> TASK BRIEF
For this exercise, print all of the data exactly as given.

*** RECORDED INFORMATION ***

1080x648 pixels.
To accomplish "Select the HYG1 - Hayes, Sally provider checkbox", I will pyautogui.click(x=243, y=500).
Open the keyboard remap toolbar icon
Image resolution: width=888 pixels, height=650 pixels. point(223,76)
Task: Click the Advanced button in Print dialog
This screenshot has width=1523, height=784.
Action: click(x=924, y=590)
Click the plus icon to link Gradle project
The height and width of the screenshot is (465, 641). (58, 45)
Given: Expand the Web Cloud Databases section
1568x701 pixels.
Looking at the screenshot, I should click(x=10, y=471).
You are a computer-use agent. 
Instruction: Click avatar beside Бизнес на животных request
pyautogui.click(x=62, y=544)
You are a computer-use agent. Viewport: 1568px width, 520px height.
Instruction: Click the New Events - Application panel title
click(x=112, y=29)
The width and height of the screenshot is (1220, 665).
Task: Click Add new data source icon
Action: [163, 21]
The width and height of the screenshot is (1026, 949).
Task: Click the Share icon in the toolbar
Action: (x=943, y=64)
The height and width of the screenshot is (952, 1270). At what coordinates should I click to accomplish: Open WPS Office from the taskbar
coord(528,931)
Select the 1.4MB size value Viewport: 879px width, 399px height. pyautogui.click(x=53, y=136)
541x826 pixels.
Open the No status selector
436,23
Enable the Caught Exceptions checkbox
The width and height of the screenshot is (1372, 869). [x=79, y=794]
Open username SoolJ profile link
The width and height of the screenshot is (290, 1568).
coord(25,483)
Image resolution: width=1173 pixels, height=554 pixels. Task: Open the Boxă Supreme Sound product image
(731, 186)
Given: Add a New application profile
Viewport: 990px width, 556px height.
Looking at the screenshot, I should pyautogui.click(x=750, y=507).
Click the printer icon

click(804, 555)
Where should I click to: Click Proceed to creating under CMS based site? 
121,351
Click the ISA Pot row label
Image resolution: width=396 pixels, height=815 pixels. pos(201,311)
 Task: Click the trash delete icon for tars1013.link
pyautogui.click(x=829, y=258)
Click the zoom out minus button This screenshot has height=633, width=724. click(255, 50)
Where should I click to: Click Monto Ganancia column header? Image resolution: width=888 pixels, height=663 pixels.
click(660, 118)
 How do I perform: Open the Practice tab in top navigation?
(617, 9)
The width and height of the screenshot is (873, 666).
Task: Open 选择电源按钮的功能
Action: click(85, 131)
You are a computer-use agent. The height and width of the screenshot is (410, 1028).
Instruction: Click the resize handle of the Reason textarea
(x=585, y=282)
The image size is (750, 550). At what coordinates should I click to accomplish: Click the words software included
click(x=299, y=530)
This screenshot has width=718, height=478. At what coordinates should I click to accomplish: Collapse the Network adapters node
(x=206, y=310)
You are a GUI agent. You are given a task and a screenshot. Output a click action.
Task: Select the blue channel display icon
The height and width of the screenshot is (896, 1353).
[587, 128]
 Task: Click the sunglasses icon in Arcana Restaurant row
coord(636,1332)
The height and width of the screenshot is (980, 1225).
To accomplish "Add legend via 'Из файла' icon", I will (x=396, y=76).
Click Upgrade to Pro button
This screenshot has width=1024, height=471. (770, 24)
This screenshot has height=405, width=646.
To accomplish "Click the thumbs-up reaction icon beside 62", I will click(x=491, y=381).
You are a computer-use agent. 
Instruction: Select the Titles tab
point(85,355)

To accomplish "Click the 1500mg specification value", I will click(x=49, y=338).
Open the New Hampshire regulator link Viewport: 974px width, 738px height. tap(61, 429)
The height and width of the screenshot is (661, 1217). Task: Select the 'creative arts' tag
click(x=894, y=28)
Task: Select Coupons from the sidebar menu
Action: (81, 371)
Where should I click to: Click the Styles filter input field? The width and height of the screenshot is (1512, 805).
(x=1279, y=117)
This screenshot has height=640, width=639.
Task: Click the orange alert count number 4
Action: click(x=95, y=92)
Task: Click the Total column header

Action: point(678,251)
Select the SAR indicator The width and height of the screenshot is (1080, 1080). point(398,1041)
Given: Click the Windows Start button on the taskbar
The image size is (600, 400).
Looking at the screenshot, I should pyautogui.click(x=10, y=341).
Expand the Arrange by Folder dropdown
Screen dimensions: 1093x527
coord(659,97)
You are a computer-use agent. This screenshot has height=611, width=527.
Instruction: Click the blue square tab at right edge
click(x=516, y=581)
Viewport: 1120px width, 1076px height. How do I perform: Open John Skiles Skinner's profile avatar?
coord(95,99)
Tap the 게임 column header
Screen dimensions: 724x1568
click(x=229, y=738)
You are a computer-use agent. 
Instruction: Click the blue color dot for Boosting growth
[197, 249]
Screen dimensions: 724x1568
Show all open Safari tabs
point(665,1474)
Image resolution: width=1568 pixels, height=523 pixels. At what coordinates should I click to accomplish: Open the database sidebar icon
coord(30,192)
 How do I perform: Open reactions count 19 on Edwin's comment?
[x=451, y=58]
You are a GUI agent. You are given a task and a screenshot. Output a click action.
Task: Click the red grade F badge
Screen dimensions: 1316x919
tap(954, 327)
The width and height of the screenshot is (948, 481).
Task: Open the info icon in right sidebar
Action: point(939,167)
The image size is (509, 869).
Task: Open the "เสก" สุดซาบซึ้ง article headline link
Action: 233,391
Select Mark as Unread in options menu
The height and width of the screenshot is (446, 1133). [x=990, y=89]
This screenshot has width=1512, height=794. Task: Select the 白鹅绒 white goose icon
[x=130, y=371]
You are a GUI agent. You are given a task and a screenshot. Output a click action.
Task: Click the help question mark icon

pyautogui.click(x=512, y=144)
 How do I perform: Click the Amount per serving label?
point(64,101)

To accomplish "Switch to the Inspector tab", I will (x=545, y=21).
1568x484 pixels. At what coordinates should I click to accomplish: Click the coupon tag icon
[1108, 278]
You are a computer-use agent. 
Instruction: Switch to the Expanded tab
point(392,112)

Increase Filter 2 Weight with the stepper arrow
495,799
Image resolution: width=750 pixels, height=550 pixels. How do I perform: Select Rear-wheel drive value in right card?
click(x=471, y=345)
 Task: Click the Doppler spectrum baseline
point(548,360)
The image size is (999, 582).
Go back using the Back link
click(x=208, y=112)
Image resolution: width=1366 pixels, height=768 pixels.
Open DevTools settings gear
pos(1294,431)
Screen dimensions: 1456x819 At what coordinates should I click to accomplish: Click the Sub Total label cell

*** End of RECORDED INFORMATION ***

> RESPONSE TO THE EXERCISE
1080x648 pixels.
To accomplish "Select the HYG1 - Hayes, Sally provider checkbox", I will pyautogui.click(x=243, y=500).
Open the keyboard remap toolbar icon
Image resolution: width=888 pixels, height=650 pixels. point(223,76)
Task: Click the Advanced button in Print dialog
This screenshot has width=1523, height=784.
Action: click(x=924, y=590)
Click the plus icon to link Gradle project
The height and width of the screenshot is (465, 641). (58, 45)
Given: Expand the Web Cloud Databases section
1568x701 pixels.
Looking at the screenshot, I should click(x=10, y=471).
You are a computer-use agent. 
Instruction: Click avatar beside Бизнес на животных request
pyautogui.click(x=62, y=544)
You are a computer-use agent. Viewport: 1568px width, 520px height.
Instruction: Click the New Events - Application panel title
click(x=112, y=29)
The width and height of the screenshot is (1220, 665).
Task: Click Add new data source icon
Action: [163, 21]
The width and height of the screenshot is (1026, 949).
Task: Click the Share icon in the toolbar
Action: (x=943, y=64)
The height and width of the screenshot is (952, 1270). At what coordinates should I click to accomplish: Open WPS Office from the taskbar
coord(528,931)
Select the 1.4MB size value Viewport: 879px width, 399px height. pyautogui.click(x=53, y=136)
541x826 pixels.
Open the No status selector
436,23
Enable the Caught Exceptions checkbox
The width and height of the screenshot is (1372, 869). [x=79, y=794]
Open username SoolJ profile link
The width and height of the screenshot is (290, 1568).
coord(25,483)
Image resolution: width=1173 pixels, height=554 pixels. Task: Open the Boxă Supreme Sound product image
(731, 186)
Given: Add a New application profile
Viewport: 990px width, 556px height.
Looking at the screenshot, I should pyautogui.click(x=750, y=507).
Click the printer icon

click(804, 555)
Where should I click to: Click Proceed to creating under CMS based site? 
121,351
Click the ISA Pot row label
Image resolution: width=396 pixels, height=815 pixels. pos(201,311)
 Task: Click the trash delete icon for tars1013.link
pyautogui.click(x=829, y=258)
Click the zoom out minus button This screenshot has height=633, width=724. click(255, 50)
Where should I click to: Click Monto Ganancia column header? Image resolution: width=888 pixels, height=663 pixels.
click(660, 118)
 How do I perform: Open the Practice tab in top navigation?
(617, 9)
The width and height of the screenshot is (873, 666).
Task: Open 选择电源按钮的功能
Action: click(85, 131)
You are a computer-use agent. The height and width of the screenshot is (410, 1028).
Instruction: Click the resize handle of the Reason textarea
(x=585, y=282)
The image size is (750, 550). At what coordinates should I click to accomplish: Click the words software included
click(x=299, y=530)
This screenshot has width=718, height=478. At what coordinates should I click to accomplish: Collapse the Network adapters node
(x=206, y=310)
You are a GUI agent. You are given a task and a screenshot. Output a click action.
Task: Select the blue channel display icon
The height and width of the screenshot is (896, 1353).
[587, 128]
 Task: Click the sunglasses icon in Arcana Restaurant row
coord(636,1332)
The height and width of the screenshot is (980, 1225).
To accomplish "Add legend via 'Из файла' icon", I will (x=396, y=76).
Click Upgrade to Pro button
This screenshot has width=1024, height=471. (770, 24)
This screenshot has height=405, width=646.
To accomplish "Click the thumbs-up reaction icon beside 62", I will click(x=491, y=381).
You are a computer-use agent. 
Instruction: Select the Titles tab
point(85,355)

To accomplish "Click the 1500mg specification value", I will click(x=49, y=338).
Open the New Hampshire regulator link Viewport: 974px width, 738px height. tap(61, 429)
The height and width of the screenshot is (661, 1217). Task: Select the 'creative arts' tag
click(x=894, y=28)
Task: Select Coupons from the sidebar menu
Action: (81, 371)
Where should I click to: Click the Styles filter input field? The width and height of the screenshot is (1512, 805).
(x=1279, y=117)
This screenshot has height=640, width=639.
Task: Click the orange alert count number 4
Action: click(x=95, y=92)
Task: Click the Total column header

Action: point(678,251)
Select the SAR indicator The width and height of the screenshot is (1080, 1080). point(398,1041)
Given: Click the Windows Start button on the taskbar
The image size is (600, 400).
Looking at the screenshot, I should pyautogui.click(x=10, y=341).
Expand the Arrange by Folder dropdown
Screen dimensions: 1093x527
coord(659,97)
You are a computer-use agent. This screenshot has height=611, width=527.
Instruction: Click the blue square tab at right edge
click(x=516, y=581)
Viewport: 1120px width, 1076px height. How do I perform: Open John Skiles Skinner's profile avatar?
coord(95,99)
Tap the 게임 column header
Screen dimensions: 724x1568
click(x=229, y=738)
You are a computer-use agent. 
Instruction: Click the blue color dot for Boosting growth
[197, 249]
Screen dimensions: 724x1568
Show all open Safari tabs
point(665,1474)
Image resolution: width=1568 pixels, height=523 pixels. At what coordinates should I click to accomplish: Open the database sidebar icon
coord(30,192)
 How do I perform: Open reactions count 19 on Edwin's comment?
[x=451, y=58]
You are a GUI agent. You are given a task and a screenshot. Output a click action.
Task: Click the red grade F badge
Screen dimensions: 1316x919
tap(954, 327)
The width and height of the screenshot is (948, 481).
Task: Open the info icon in right sidebar
Action: point(939,167)
The image size is (509, 869).
Task: Open the "เสก" สุดซาบซึ้ง article headline link
Action: 233,391
Select Mark as Unread in options menu
The height and width of the screenshot is (446, 1133). [x=990, y=89]
This screenshot has width=1512, height=794. Task: Select the 白鹅绒 white goose icon
[x=130, y=371]
You are a GUI agent. You are given a task and a screenshot. Output a click action.
Task: Click the help question mark icon

pyautogui.click(x=512, y=144)
 How do I perform: Click the Amount per serving label?
point(64,101)

To accomplish "Switch to the Inspector tab", I will (x=545, y=21).
1568x484 pixels. At what coordinates should I click to accomplish: Click the coupon tag icon
[1108, 278]
You are a computer-use agent. 
Instruction: Switch to the Expanded tab
point(392,112)

Increase Filter 2 Weight with the stepper arrow
495,799
Image resolution: width=750 pixels, height=550 pixels. How do I perform: Select Rear-wheel drive value in right card?
click(x=471, y=345)
 Task: Click the Doppler spectrum baseline
point(548,360)
The image size is (999, 582).
Go back using the Back link
click(x=208, y=112)
Image resolution: width=1366 pixels, height=768 pixels.
Open DevTools settings gear
pos(1294,431)
Screen dimensions: 1456x819 At what coordinates should I click to accomplish: Click the Sub Total label cell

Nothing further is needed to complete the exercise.